With the release of the fourth-generation iPad ($499-$829) this week, Apple has for the first time introduced the very real prospect that even its flagship iOS devices might not stick around for even a year. So unceremonious was the third iPad’s discontinuation that Apple immediately stopped selling new units the day it announced the fourth model, implicitly suggesting that its customers should just wait and order the fourth-generation version instead. The Wi-Fi based fourth-generation iPads took less than two weeks to arrive in stores, replacing their predecessors at the same 16, 32, and 64GB storage capacities and $499/$599/$699 price points, while the 16-64GB fourth-generation iPad with Wi-Fi + Cellular models were slated for an unspecified “mid-November” release date, each at a $130 premium. [Editor’s Note: On February 5, 2013, Apple added a 128GB version of the fourth-generation iPad at $799/$929 prices; it is identical to the lower-capacity versions apart from the extra storage space.]
But despite modest packaging and feature tweaks, the fourth-generation iPad is a truly minor upgrade, seemingly released for reasons that are internal to Apple rather than obvious to the outside world. Teardowns of the new model have confirmed that only three meaningful things have changed: the processor has been upgraded from the prior A5X to a new A6X, reportedly fully designed by Apple; the front-facing iSight camera has been upgraded from FaceTime to FaceTime HD, bringing the iPad up to the same video calling capabilities of the new iPod touch, iPhone 5, and iPad mini; and the bottom Dock Connector has been replaced by a Lightning port. Collectively, these upgrades are so trivial that they wouldn’t have seemed worthy of a new iPad product, but they suggest one of two things: that Apple plans a more major iPad overhaul for early or late 2013, and wanted to resolve a few issues with the prior model before moving forward, or that the company’s running out of major things to do with its flagship product. We’d bet heavily on the former.

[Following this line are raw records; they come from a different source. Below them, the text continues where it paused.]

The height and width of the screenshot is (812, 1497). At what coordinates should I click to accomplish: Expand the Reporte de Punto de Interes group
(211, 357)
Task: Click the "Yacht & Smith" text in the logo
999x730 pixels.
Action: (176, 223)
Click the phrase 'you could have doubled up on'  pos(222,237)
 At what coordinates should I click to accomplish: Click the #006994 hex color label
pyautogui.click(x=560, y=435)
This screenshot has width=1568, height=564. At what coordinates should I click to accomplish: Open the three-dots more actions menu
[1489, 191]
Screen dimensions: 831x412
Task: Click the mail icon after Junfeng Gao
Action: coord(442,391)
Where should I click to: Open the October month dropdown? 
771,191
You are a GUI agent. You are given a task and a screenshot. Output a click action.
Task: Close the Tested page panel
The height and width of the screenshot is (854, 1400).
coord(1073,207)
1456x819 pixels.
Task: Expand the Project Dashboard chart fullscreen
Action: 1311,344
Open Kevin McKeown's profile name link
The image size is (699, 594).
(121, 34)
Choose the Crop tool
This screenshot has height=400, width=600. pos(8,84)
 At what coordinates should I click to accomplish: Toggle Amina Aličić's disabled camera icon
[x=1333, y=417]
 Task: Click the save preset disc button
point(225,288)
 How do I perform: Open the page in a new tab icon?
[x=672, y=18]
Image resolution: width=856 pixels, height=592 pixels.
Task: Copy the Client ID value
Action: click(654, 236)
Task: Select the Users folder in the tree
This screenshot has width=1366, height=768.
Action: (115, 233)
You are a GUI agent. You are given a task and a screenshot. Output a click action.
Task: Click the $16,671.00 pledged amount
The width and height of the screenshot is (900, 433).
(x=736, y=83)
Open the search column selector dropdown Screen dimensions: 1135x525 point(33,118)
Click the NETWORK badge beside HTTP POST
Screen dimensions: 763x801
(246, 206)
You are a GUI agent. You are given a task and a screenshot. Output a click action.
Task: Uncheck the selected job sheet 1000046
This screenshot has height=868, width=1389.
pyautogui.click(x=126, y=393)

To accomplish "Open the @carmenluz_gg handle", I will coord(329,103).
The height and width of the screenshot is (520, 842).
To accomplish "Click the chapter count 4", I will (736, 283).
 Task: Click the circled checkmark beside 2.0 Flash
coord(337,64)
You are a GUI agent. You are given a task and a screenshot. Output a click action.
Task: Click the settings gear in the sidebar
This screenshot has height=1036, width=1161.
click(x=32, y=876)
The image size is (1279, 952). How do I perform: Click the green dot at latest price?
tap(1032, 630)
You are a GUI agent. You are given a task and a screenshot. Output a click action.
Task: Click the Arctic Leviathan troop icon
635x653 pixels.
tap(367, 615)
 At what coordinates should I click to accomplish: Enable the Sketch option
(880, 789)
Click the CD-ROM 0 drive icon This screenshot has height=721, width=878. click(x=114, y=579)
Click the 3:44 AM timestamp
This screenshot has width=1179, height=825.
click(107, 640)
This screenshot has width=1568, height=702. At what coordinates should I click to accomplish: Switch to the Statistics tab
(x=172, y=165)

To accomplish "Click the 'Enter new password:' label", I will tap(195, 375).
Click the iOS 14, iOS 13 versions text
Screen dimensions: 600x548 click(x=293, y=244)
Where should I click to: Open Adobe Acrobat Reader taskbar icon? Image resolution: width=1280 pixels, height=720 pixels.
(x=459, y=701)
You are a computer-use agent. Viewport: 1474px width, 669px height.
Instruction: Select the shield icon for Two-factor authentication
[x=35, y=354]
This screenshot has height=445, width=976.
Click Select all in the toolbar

Since the fourth-generation iPad is nearly identical to the third-generation model in every way—it’s the same shape, thickness, and weight, plus fundamentally unchanged in screen, audio, and other performance—this review is based very heavily on the text and photographs from our prior review. In the very few areas where changes have been made, we’ve updated the text and photos to note the new features. And we’ve also updated our conclusions. Back in March, it felt safe to recommend the third-generation iPad as a great upgrade to its predecessors, thanks in equal parts to the radical improvements wrought by its new screen and LTE capabilities, as well as the welcome changes to its previously terrible rear camera. There’s no question that we’re somewhat more wary of enthusiastically recommending this new model, in part because of what Apple did with its predecessor, but also because of the strength of the excellent new iPad mini, which makes a strong case for switching away from the larger and heavier 9.7” form factor to something smaller and easier to carry around. Read on for all the details, new and old alike.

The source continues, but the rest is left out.